Chickering, 1862, Boston

Chickering, 1862, Boston.  The Chickering Piano Company, founded in Boston in 1823 by Jonas Chickering (1798–1853), at first made square pianos, then, beginning in 1830, upright models and finally, in 1840, grand pianos. In 1840, Jonas Chickering patented his design for the first full cast iron frame to withstand the tension of the strings of a grand piano. Sometime later, he developed the system of overstringing, whereby the bass strings cross over the strings in the next register. Variants of this pattern were eventually adopted by piano manufacturers everywhere; all modern grand pianos are overstrung, and reinforced by cast frames.
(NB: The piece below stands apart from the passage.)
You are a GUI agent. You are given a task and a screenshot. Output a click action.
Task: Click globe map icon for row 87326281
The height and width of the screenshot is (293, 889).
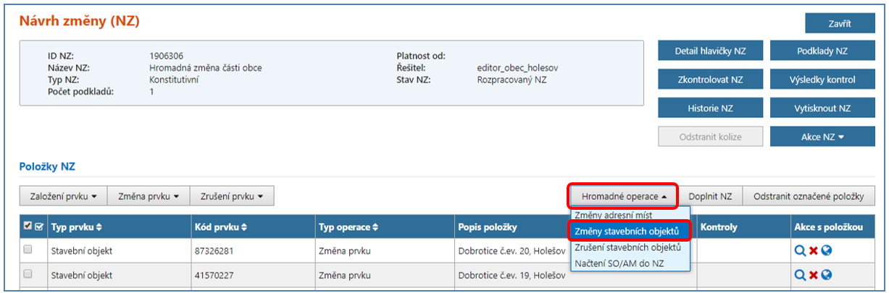pos(827,250)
In 1851, a Chickering piano won a First Prize medal and other awards at the London World’s Fair. When the Chickering factory was destroyed by fire in 1852, the building that replaced it was the second-largest (after the nation’s Capitol) under one roof in America. Jonas Chickering did not live to see the completion of this building, but the firm continued to prosper under the management of his sons, who were already partners in the company. Chickering pianos won many more honors, including a first prize at the Paris Exposition of 1867, where a new American competitor, Steinway, also won a first prize.

Chickering pianos were enthusiastically endorsed by Franz Liszt, who owned one given to him by the Chickering brothers. Gottschalk and other important musicians also praised Chickering pianos. On October 25, 1875, Tchaikovsky’s Concerto No.1 for Piano and Orchestra received its world premiere in Boston Music Hall on a Chickering piano played by Hans von Bülow, with a small orchestra under the direction of Benjamin J. Lang.

The design of the 1862 Chickering piano in the Frederick Collection, an eight-foot five-inch concert grand with a single-piece cast frame, appears to have been influenced by the composite-framed Erards. Like Erard concert grands of the period, this Chickering is parallel strung, not overstrung, and unlike many Victorian period Chickering pianos, its case decorations are comparatively modest – although not so austere as the Collection’s Erard concert piano of 1877.